On 15 August, the Office of the United Nations High Commissioner for Human Rights Navi Pillay stated that "the number of people killed or injured, even according to the government's figures, point to an excessive, even extreme, use of force against demonstrators. There must be an independent, impartial, effective and credible investigation of the conduct of the security forces. Anyone found guilty of wrongdoing should be held to account" she said.

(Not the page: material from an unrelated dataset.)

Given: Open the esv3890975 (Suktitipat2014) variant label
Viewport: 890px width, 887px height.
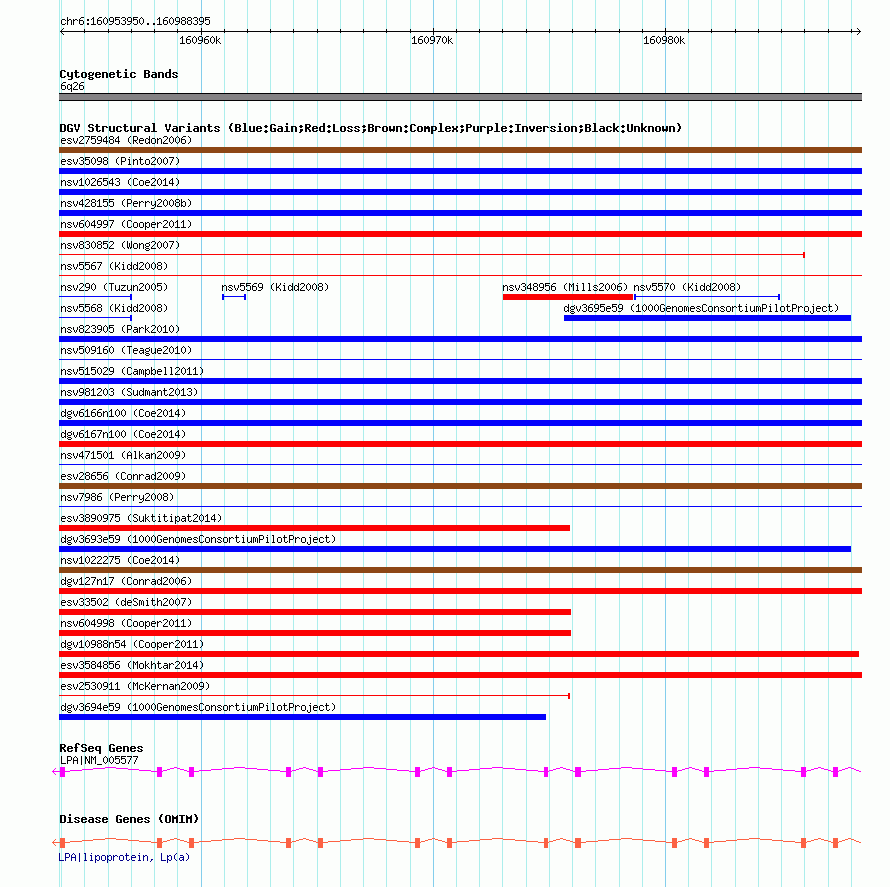Looking at the screenshot, I should pos(141,518).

Since the deposal of President Morsy on July 3, at least 1500 people have been killed in Egypt as a result of the erupted violence. But who will investigate these violations of national and International laws? Interim Prime Minister Hazem el-Beblawi, on Egyptian TV, defended and justified the clearing as "necessary to restore the security of Egyptians" and praised the Ministry of Interior and police for showing "restraint to the maximum level". While Egyptians rose in January 25 to put a halt to all these violations, it is clear, one massacre after the other, that the new military-installed regime does not appear to be interested in safeguarding Egyptian human rights. The path to democracy has vanished under the bloody boots of the army.